Banks do not have access to each others systems to show what size of debts people have with other lenders. All credit reference searches show is little more than recent other applications, notified arrears and judgements. Presumably something to do with Data Protection Act. If they did have access to more info a lot more people would find themselves being refused credit. How many of the people that moan about the banks have been honest in their applications about other debts, income, etc.

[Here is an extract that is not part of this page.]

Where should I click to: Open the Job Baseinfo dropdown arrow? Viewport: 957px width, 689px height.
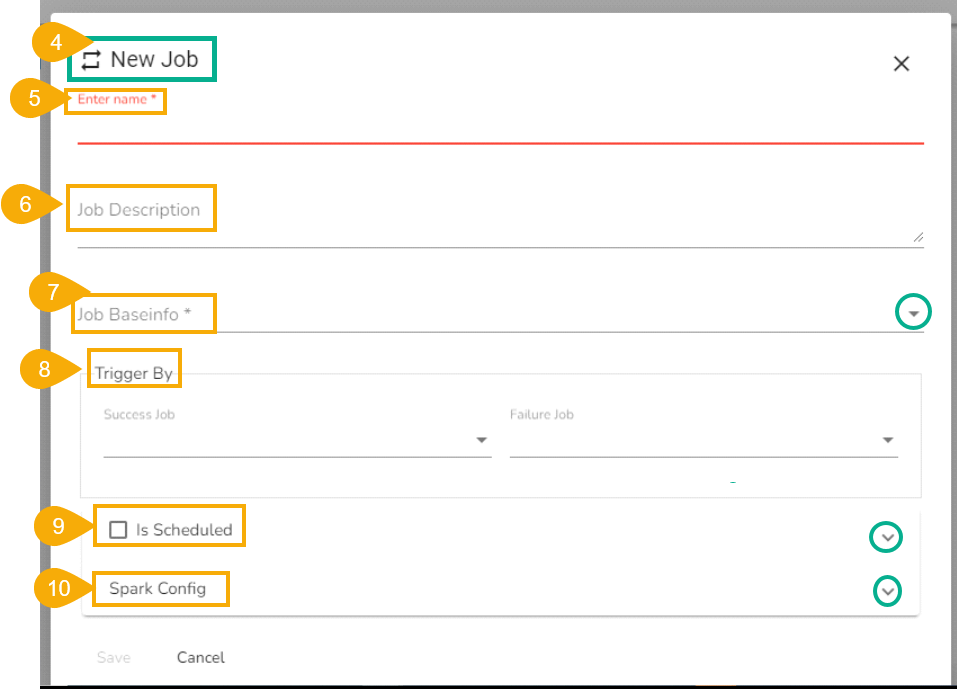[912, 314]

As for verifying income, banks could do more, but how many people would be happy to have to send off their P60 or payslips when applying for a credit card? Banks are far from perfect, but they are also a very easy target for thick people to blame for their own irresponsible SPENDING!!!!


----------



## Toshiba (Jul 8, 2004)

But at the same time credit is too readly available.


----------



## Leg (Jan 11, 2006)

Toshiba said:


> But at the same time credit is too readly available.


U only have to drive round a rough council estate to see shit houses with gardens like tips but with new cars parked outside and Sky dishes on the house to know that. I just know that inside theres a 42 inch plasma and all the other gubbins to go with it.


----------



## Toshiba (Jul 8, 2004)

maybe they dont like gardening?


----------



## jonhaff (May 20, 2002)

Leg said:


> Toshiba said:
> 
> 
> > But at the same time credit is too readly available.
> ...


they stole that !


----------



## johnnyboy (Feb 6, 2005)

Maybe a they were left the car and plasma in someone's will


----------



## PR (Mar 28, 2005)

I agree! Ok I've been there, done that and got the t-shirt when it comes to jumping on the bandwagon for spend spend spend (how do you think I have a shiny red TT) but its really not worth it.

i was much happier when I was skint!


----------



## John C (Jul 5, 2002)

Toshiba said:


> But at the same time credit is too readily available.


Isn't it everything which is too available? The consumer good, the finance to pay for it, the culture which expects it, the Jones' who have it already?

Our self perpetuating capitalist society which gives us all such a good lifestyle of choice is bound to have, as part of the model, an element of over committed individuals who lenders have chosen to take a risk on.

Right? Probably not. Helpful to the economy at large? Debatable. Inevitable? Absolutely!


----------